龍帝陛下の死神花嫁 〜封印師は最愛の君の復讐を希う〜

作者桜香えるる

人ならざるものを封じる「封印師」の一族・卯月の最後の生き残りとして生まれた少女、綾乃。彼女はたった一人の肉親である母の愛情は得られなかったが、代わりに紫苑という兄代わりの少年に懐き、彼から封印の技術を含む生きるためのあらゆる術を学んだ。初めは家族愛のようなものだったはずの彼に対する感情が恋愛感情に…

【ストーリー概要および物語の設定】

人ならざるものを封じる「封印師」の一族・卯月の最後の生き残りとして生まれた少女、綾乃。彼女はたった一人の肉親である母の愛情は得られなかったが、代わりに紫苑という兄代わりの少年に懐き、彼から封印の技術を含む生きるためのあらゆる術を学んだ。初めは家族愛のようなものだったはずの彼に対する感情が恋愛感情に変わったのは、ある種必然であっただろう。しかしそんなある日、村を悲劇が襲った。「暴れ龍」が村を襲撃し、綾乃以外の村人が死に絶えたのだ。母たちはともかく紫苑が死んだという事実はあまりにも衝撃的で、綾乃は深い絶望に沈む中で決意した。自分がいつか必ず、紫苑の仇を討とうと。

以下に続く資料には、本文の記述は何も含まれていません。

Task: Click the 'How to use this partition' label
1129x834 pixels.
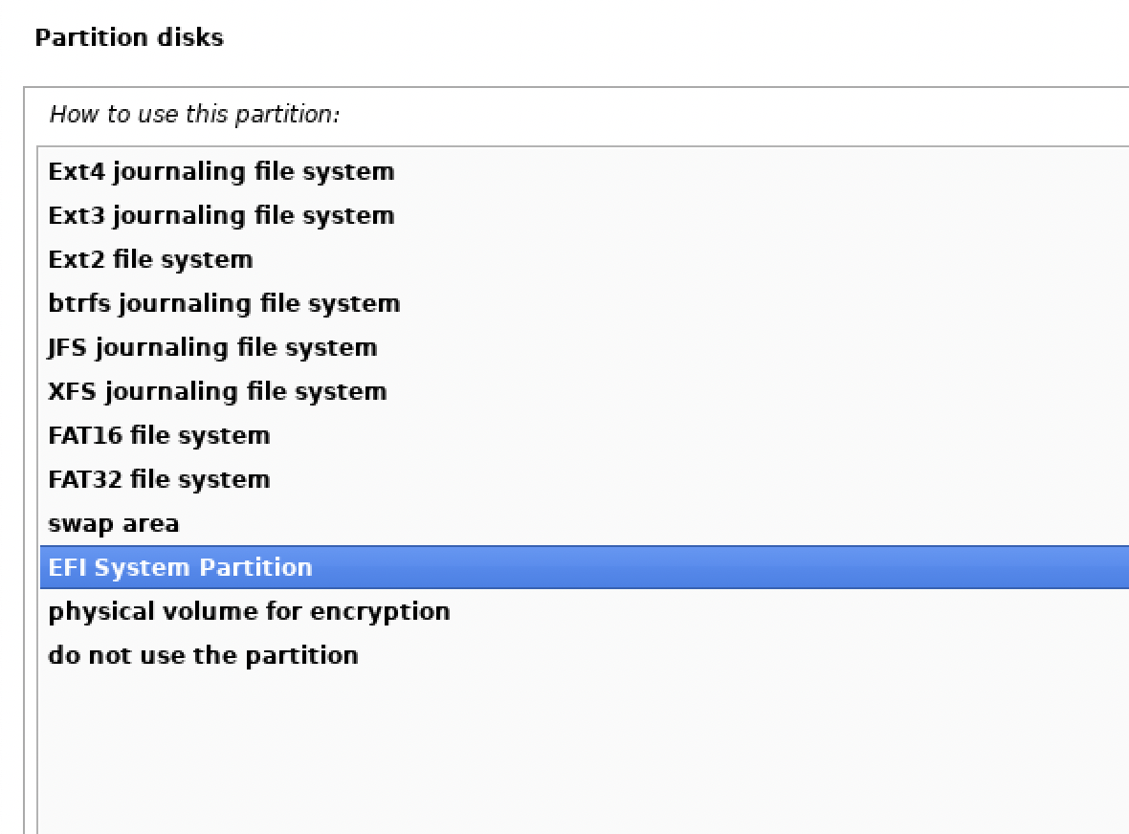Action: (x=194, y=115)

それから約八年、流れ着いた刺客の里で凄腕の刺客として名を馳せるようになっていた綾乃のもとに「龍帝」暗殺の依頼が舞い込む。「龍帝」――それはこの国の最高権力者であるとともに、綾乃が村を滅ぼした暴れ龍の正体として目をつけていた存在でもあった。ああ、いよいよ念願の復讐を果たせるのだ。そう思って刃を振り上げた綾乃だったが――「まさか、紫苑?」目の前には、なぜか死んだはずの愛しい男・紫苑がいた。悲劇に引き裂かれた二人の、再会から始まる恋物語。